1. Everglades National Park
An easy day trip from Miami, the Everglades provides the perfect excuse to escape from the rat race and reconnect with nature. Here, you will be able to witness alligators' backs breaking the water, anhingas flexing their wings before breaking into a corkscrew dive or the slow, dinosaur flap of a great blue heron gliding over its domain.

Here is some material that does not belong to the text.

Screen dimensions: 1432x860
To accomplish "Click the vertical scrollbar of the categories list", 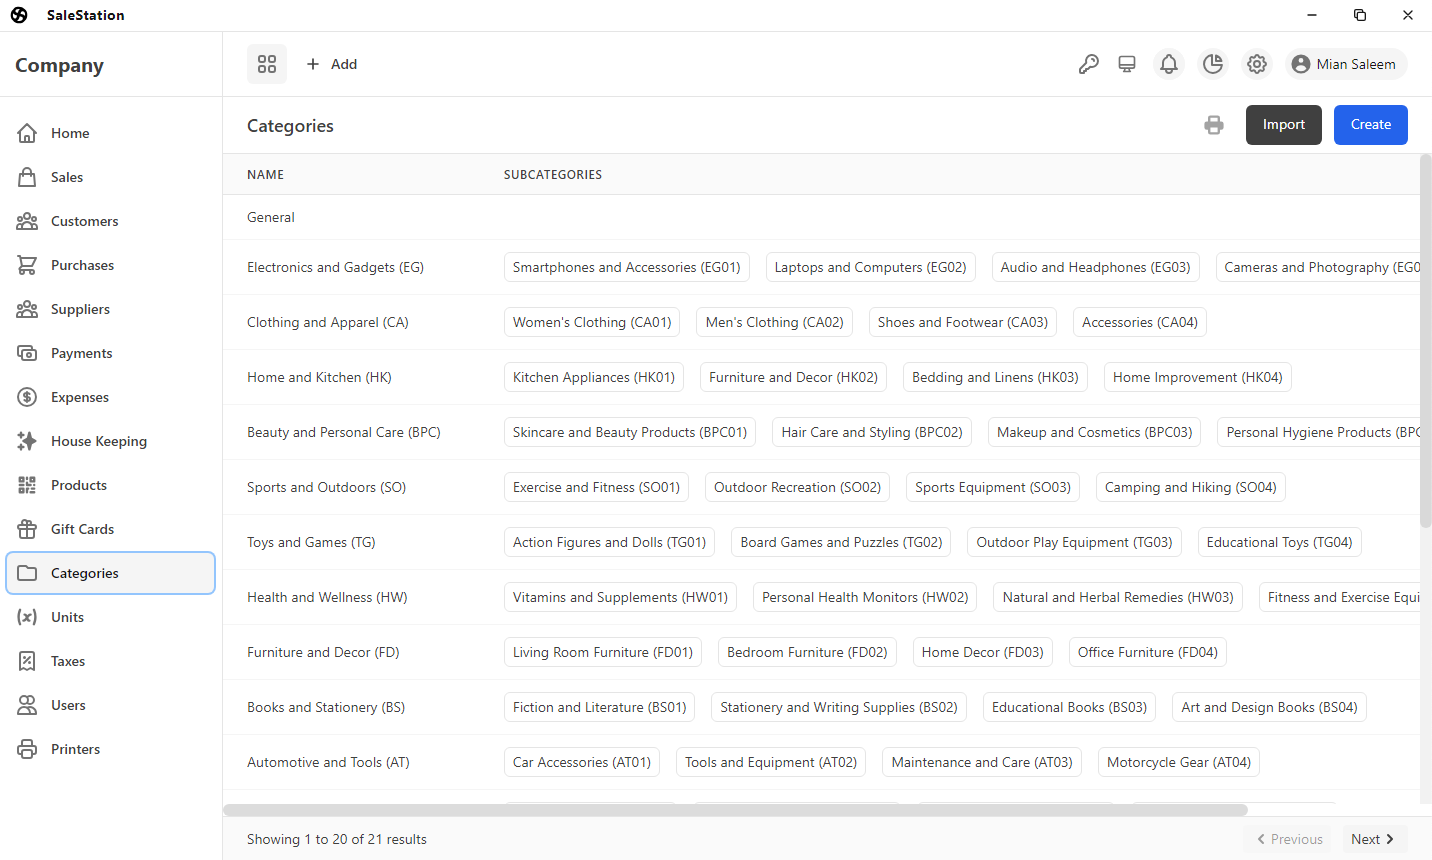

The Glades should be approached with the same silence and gentle persuasion it shows its inhabitants. Come by car and canoe, bike, kayak or walk around the park. To understand the way a nutrient-rich patch of water produces a mosquito, that feeds a frog, who becomes lunch for a 'gator, who snaps up a fish that gets speared by an anhinga under these long, low marsh winds, you need to be still. In the quiet spaces, you realize that the Everglades, so often dismissed as a swamp, are more beautiful than all the sin and flash Miami can produce. South Beach changes by the day. The Glades have beautifully endured forever, and if we are very lucky, they will last that much longer.
2. Biscayne National Park
Just to the east of the Everglades is Biscayne National Park, where a portion of the world's third-largest reef sits (along with mangrove forests and the northernmost Florida Keys). Fortunately, this unique 300-sq-mile park is easy to explore independently with a canoe or via a glass-bottom boat tour. Biscayne is unique as far as national parks go: requiring a little extra effort to see the reef and a lot more reward for this work. This is some of the best reef-viewing and snorkelling you will find in the US, outside of Hawaii and nearby Key Largo.
3. Florida Keys
Take one part, rednecks and add snowbirds. Sprinkle with a large number of Cuban immigrants and Eastern European guest workers. Include the gay community (may consist of "sedate partners who just bought art gallery" and "screaming drag queens of the night"). Garnish with Bahamians. Set attitudes at "tolerant" and "eccentric", turn up the eccentric. Finish with rum. Lots of rum. Bake in searing Florida sun and serve on 45 islands scattershot over a 113-mile-long chain, connected by one long road. Throw in the government of the only republic to successfully secede from the US. Yes, those Conch Republic flags say "We Seceded Where Others Failed," and that is the Keys in a conch shell: equal parts tacky, quirky and alluring.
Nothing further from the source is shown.